▸ **TASK TO CARRY OUT**
Print the lines that run from the line with "Where should I click to: Open the 1条评价" to the line with "This screenshot has width=464, height=747.", keeping both end lines, exactly as they appear in the entries below, and nothing else.

Pixel coordinate grounding data:

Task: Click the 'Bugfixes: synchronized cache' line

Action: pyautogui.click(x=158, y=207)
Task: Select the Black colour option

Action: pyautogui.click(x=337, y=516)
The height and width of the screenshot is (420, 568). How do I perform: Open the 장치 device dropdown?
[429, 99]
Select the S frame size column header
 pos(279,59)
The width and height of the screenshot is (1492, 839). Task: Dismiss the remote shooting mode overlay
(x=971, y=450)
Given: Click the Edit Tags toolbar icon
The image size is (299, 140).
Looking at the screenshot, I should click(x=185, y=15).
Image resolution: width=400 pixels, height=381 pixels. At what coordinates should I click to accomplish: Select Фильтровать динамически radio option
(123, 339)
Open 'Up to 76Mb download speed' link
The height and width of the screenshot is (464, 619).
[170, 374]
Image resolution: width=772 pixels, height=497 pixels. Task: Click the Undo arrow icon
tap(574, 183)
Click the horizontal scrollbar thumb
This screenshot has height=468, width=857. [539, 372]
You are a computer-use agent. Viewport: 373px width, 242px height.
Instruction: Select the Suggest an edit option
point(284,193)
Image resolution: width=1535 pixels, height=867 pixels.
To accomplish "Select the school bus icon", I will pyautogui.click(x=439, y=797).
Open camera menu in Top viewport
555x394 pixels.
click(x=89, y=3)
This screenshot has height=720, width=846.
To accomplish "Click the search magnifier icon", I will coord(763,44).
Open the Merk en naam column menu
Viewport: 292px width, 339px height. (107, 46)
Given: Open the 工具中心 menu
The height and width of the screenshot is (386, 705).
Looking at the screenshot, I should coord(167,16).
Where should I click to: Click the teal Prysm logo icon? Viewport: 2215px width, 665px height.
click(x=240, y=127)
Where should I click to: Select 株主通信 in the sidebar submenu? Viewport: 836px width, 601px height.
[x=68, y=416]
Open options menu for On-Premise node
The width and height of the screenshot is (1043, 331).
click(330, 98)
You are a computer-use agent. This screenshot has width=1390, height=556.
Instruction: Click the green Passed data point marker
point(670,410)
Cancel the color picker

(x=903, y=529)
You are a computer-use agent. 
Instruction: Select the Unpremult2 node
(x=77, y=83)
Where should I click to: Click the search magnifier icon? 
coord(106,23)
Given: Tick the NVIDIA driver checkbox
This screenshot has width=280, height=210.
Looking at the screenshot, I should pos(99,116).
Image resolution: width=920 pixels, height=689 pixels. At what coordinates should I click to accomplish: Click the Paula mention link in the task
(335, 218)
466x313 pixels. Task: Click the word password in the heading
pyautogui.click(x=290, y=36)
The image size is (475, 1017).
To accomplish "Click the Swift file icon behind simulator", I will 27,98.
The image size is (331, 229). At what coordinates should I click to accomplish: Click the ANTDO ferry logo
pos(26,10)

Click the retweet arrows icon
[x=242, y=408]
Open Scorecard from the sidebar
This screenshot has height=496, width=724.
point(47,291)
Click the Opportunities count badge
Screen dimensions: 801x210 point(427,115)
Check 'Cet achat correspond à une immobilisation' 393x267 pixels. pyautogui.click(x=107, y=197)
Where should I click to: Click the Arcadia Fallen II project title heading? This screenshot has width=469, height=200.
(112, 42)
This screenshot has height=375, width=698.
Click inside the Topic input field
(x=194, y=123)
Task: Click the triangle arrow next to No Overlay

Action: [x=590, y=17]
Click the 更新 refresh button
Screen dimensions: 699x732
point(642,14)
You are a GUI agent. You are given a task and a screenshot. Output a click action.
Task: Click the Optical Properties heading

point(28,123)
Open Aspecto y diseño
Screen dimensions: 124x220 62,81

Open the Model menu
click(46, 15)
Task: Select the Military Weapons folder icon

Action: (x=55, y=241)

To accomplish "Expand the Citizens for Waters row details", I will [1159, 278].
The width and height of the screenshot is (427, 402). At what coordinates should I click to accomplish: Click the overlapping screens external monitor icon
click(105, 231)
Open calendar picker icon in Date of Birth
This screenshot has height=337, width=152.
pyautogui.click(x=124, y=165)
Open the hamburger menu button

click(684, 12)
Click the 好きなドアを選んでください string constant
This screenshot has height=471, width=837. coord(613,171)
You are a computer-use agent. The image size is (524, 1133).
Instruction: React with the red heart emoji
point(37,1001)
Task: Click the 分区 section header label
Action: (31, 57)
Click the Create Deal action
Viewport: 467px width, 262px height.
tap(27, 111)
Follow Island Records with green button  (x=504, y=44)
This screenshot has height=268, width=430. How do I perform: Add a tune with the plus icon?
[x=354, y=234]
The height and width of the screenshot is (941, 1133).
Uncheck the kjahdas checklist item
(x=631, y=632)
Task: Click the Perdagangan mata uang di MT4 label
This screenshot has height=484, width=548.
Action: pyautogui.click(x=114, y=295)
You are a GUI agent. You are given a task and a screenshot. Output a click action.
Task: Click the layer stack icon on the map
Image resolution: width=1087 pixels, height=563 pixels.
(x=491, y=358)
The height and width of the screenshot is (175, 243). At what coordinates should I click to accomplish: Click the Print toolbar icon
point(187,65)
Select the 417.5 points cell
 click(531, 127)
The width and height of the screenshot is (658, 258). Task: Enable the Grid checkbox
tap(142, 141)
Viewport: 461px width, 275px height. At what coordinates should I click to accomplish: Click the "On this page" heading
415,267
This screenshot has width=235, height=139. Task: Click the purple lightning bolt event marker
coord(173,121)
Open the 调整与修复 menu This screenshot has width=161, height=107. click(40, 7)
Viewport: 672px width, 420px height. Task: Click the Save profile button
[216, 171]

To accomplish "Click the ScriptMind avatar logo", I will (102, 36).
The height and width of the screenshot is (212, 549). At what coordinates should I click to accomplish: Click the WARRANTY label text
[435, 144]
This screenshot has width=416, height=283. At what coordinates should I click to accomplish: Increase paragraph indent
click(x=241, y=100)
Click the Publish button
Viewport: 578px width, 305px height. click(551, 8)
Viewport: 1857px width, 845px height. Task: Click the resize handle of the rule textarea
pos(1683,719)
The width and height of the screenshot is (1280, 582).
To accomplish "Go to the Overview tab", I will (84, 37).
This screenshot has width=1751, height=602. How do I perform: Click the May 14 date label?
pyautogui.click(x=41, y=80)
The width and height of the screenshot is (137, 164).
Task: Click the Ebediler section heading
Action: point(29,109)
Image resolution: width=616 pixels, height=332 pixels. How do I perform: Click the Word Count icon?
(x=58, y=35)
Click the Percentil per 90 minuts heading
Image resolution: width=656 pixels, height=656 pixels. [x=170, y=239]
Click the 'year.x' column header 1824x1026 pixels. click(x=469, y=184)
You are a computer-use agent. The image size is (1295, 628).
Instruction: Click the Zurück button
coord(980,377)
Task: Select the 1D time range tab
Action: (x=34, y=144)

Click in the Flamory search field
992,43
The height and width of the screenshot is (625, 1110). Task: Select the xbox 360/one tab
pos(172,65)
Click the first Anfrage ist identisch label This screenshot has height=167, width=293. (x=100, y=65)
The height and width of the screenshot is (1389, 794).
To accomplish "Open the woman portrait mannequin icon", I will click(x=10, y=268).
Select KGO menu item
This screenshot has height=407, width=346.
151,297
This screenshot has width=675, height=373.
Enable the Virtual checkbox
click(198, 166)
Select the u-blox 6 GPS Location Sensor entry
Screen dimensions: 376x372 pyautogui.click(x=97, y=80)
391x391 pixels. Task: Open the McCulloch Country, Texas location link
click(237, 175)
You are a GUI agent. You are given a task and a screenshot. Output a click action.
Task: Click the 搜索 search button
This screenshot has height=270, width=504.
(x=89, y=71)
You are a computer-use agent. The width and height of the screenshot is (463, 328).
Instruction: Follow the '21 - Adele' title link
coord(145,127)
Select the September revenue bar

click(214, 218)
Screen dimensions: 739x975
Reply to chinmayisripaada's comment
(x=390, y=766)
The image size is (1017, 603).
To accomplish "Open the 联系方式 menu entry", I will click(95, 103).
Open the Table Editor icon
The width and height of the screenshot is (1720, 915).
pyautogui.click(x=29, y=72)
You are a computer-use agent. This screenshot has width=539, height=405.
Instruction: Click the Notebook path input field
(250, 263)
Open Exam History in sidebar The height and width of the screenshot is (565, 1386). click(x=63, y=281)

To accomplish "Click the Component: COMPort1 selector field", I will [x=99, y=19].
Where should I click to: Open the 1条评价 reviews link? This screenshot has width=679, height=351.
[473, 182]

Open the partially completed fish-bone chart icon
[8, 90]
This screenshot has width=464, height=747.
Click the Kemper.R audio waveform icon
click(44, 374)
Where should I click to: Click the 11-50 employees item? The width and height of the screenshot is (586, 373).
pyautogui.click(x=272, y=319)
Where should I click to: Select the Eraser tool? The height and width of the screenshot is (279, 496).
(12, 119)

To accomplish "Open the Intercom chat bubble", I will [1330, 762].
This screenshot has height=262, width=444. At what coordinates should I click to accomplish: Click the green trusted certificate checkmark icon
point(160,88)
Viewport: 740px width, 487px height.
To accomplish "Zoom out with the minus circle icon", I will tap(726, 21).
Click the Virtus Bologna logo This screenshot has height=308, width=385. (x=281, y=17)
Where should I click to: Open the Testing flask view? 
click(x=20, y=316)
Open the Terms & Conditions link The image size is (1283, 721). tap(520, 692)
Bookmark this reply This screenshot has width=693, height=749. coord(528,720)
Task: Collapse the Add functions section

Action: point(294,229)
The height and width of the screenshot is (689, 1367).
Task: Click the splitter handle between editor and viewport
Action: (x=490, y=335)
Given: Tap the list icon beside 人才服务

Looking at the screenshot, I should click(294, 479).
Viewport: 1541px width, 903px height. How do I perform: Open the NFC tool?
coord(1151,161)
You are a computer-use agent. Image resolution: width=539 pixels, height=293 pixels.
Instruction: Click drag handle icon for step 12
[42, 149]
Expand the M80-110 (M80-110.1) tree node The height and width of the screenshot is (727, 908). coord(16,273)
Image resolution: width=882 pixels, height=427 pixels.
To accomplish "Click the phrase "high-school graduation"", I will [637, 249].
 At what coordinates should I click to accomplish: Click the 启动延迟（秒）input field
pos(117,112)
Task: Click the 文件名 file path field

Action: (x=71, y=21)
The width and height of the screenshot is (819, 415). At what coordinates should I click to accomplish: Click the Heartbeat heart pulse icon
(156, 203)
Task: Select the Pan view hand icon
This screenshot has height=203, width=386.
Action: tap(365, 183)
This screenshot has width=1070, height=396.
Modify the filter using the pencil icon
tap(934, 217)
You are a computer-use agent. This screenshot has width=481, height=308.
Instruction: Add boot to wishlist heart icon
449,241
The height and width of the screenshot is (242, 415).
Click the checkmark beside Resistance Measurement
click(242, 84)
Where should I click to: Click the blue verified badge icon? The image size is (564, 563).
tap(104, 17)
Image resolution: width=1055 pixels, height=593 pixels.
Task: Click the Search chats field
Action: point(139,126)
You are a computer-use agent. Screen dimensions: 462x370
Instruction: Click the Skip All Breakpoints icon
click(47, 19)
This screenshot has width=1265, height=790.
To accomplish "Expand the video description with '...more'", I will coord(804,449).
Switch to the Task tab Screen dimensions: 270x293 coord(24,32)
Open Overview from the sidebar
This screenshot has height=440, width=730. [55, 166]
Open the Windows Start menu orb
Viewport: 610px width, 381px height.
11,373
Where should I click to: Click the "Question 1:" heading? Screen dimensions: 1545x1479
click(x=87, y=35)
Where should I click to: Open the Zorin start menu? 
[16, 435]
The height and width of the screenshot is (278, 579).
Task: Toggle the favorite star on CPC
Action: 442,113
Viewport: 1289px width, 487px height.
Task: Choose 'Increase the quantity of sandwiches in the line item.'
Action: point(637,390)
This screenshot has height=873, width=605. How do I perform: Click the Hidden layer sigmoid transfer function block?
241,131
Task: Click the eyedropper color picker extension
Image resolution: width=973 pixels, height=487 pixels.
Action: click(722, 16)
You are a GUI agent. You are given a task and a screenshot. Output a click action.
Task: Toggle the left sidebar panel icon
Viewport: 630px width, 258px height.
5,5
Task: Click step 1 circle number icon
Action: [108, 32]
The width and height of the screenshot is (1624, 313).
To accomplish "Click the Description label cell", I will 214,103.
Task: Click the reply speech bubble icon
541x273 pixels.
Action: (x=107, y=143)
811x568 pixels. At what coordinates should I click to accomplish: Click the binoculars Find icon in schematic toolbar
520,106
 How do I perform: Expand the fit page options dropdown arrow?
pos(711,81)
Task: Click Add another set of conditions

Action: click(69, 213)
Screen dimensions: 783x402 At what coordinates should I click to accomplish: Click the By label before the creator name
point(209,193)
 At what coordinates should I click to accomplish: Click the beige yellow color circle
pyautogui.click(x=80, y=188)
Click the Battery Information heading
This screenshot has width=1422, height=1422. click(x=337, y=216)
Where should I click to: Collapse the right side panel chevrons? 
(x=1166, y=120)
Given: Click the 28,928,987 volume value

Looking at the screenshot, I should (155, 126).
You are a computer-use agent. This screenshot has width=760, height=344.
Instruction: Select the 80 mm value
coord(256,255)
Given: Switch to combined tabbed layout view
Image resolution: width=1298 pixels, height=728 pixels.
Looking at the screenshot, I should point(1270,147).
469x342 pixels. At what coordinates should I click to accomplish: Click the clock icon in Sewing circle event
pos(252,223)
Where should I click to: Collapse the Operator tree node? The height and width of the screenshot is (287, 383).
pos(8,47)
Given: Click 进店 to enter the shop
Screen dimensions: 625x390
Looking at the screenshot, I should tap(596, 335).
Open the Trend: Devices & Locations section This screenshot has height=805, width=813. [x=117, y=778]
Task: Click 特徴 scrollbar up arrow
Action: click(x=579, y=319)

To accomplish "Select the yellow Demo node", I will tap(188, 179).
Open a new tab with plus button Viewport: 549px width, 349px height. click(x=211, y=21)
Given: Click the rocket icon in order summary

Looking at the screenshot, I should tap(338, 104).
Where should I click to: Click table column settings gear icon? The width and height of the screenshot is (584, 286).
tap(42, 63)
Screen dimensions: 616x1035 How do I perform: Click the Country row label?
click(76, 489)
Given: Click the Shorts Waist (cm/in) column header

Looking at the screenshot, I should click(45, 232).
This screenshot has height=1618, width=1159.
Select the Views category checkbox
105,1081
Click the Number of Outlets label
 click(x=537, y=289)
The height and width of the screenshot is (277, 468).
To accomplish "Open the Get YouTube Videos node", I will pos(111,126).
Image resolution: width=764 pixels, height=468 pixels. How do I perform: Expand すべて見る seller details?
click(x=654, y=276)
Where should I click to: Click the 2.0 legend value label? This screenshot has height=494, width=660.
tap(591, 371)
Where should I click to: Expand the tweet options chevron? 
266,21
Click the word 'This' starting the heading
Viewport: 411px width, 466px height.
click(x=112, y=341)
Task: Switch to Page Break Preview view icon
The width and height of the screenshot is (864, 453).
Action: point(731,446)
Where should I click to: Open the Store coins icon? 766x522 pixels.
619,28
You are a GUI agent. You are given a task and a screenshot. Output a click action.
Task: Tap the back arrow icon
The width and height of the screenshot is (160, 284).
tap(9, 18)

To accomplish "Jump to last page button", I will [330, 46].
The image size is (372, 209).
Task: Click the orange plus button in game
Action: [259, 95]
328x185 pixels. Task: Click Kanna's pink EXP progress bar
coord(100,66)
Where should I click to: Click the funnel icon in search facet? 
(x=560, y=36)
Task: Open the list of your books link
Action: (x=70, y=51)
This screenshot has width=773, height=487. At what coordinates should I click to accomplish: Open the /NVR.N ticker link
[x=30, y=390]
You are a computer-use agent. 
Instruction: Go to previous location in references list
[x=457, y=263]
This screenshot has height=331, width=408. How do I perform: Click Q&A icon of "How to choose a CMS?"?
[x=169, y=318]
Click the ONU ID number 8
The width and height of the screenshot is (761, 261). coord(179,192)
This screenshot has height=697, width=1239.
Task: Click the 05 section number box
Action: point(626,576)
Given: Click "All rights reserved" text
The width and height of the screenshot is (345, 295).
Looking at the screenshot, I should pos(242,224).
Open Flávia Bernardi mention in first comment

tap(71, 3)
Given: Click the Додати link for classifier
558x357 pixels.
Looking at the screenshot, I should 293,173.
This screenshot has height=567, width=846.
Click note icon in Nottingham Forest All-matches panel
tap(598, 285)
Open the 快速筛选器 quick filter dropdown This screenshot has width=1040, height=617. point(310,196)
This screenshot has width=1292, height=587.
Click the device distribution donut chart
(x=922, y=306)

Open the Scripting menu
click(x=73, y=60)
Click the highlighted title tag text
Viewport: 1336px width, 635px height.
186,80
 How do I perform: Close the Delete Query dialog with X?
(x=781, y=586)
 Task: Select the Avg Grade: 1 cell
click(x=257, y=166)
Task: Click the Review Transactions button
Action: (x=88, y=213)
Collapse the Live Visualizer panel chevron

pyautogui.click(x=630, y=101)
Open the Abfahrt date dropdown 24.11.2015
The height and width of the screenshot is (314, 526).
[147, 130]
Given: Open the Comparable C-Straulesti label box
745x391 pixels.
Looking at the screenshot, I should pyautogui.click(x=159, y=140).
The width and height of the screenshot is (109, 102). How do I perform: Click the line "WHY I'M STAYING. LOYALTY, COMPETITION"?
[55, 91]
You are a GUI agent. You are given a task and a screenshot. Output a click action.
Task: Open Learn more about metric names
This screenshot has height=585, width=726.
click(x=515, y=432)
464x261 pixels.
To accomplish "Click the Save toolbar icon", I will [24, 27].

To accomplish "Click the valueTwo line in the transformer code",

▸ **THE COMPLETED TASK**
Where should I click to: Open the 1条评价 reviews link? This screenshot has width=679, height=351.
[473, 182]

Open the partially completed fish-bone chart icon
[8, 90]
This screenshot has width=464, height=747.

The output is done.